* START Text segment *
Hi Guilherme, this doesn't sound right to me and is not expected. The
be_worker() routine must execute for *each* function every second.
Can you pls share the driver/fw version and any debug logs (with prints) you
may have and also lspci output.

>
> Regarding the temperature update run on be_hwmon_show_temp(), it was an
> idea too, but I was afraid in delay
> this output too much - imagine some userspace tool reads hwmon attributes
> for all functions almost at "same
> time", supposing the fw command can't run in parallel, the "last" read
> would need to wait 4 fw commands to
> complete before showing it's output.

I don't see any issue even if the sensors program queries each function one
after another. These calls would only be
a few milli-seconds apart.

> Besides, in a worse scenario, some "not-friendly" tool might issue lots of
> reads to hwmon per second then
> issuing lots of fw commands, which does not seem a good idea. Of course
> this last case we can avoid by
> implementing a counter or timer on be_hwmon_show_temp() to allow maximum
> number of fw cmds in a time
> frame.
Yes, this is not an issue. If the hwmon read is issued with-in a few seconds
of the previous read then you can just return the old temperature value.
We are anyway querying this value only once in 64s now.
But, I'd like to root-cause the issue you are seeing above before we "fix"
anything.

thanks,
-Sathya
Guilherme G. Piccoli July 26, 2016, 8:31 p.m. UTC | #4
On 07/26/2016 05:26 AM, Sathya Perla wrote:
>> -----Original Message-----
>> From: Guilherme G. Piccoli [mailto:gpiccoli@linux.vnet.ibm.com]
>>
>> On 07/25/2016 07:48 AM, Sathya Perla wrote:
>>>> -----Original Message-----
>>>> From: Guilherme G. Piccoli [mailto:gpiccoli@linux.vnet.ibm.com]
>>>>
>>>> Temperature values on be2net driver are made available to userspace
>>>> via
>>> hwmon abstraction, so tools like lm-
>>>> sensors can present them to the user.
>>>> The driver provides hwmon structures for each adapter's function.
>>>> Nevertheless, the temperature information come from fw queries
>>>> performed
>>> by
>>>> be_worker() with some frequency, and this procedure is called with a
>>> single function as argument; this means
>>>> that the temperature value is updated only in the specific function
>>>> that
>>> was passed to be_worker().
>>>>
>>>> This can lead to incongruency in reported temperature by a function,
>>>> or
>>> in a worse scenario, some functions
>>>> might be unable to provide temperature info to userspace, if they
>>> weren't fed with this information from fw in
>>>> be_worker() run.
>>>
>>> Hi, I'm wondering if you are OK with the temperature value being 128s
>>> old
>>> (2/2 patch), then why is it a problem
>>> if two different functions report a temperature value that is queried
>>> a few seconds apart?
>>> Also, you'll not have a scenario where the FW cmd succeeds for one
>>> function and fails for other functions.
>>> It's a common FW for the entire adapter.
>>>
>>>>
>>>> This patch changes the way temperature is set in be2net driver. At
>>> anytime the fw query is performed, it will set
>>>> the temperature value for all functions of the adapter, instead of
>>>> only
>>> setting the temperature of the function
>>>> passed to be_worker().
* END Text segment *
* START Raw data *
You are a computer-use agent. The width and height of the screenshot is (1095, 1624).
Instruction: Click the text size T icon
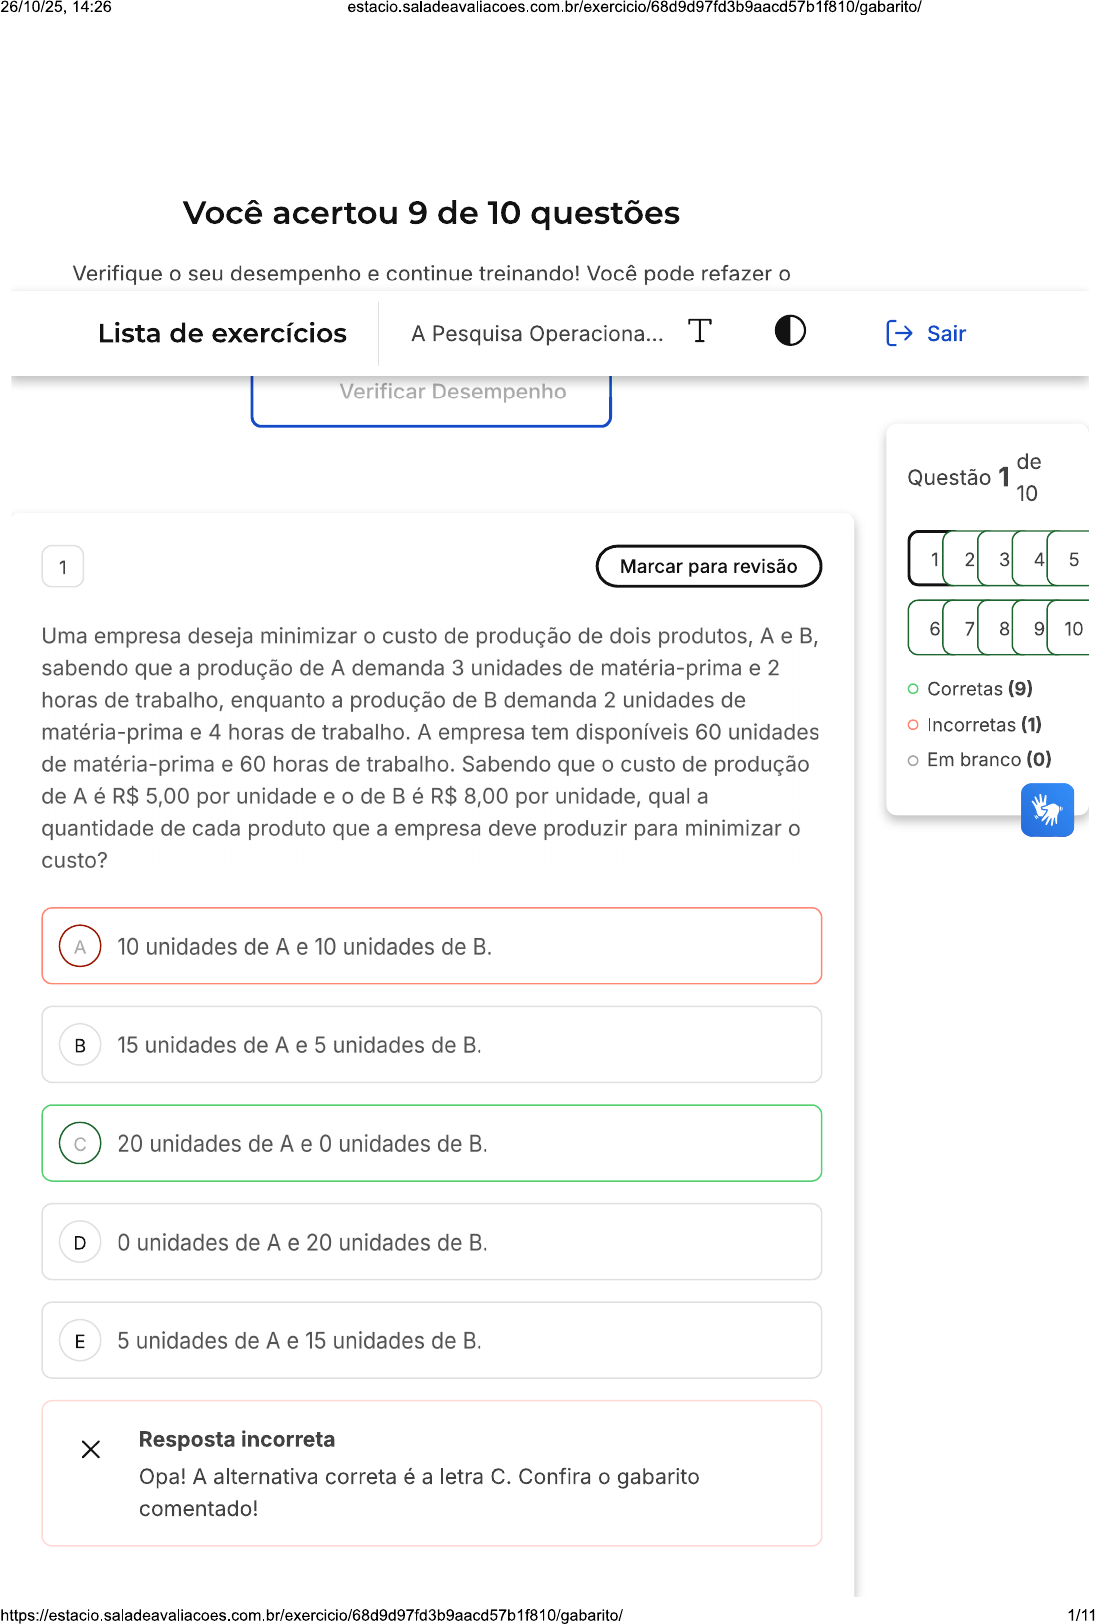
* END Raw data *
[Aim of the exercise]
According to the be2net thread, why won't the firmware command succeed for one function while failing for the others? Answer in one to three sentences.

[Exercise result]
The firmware is common to the entire adapter, so every function relies on the same firmware. A firmware command therefore cannot succeed for one function and fail for the others.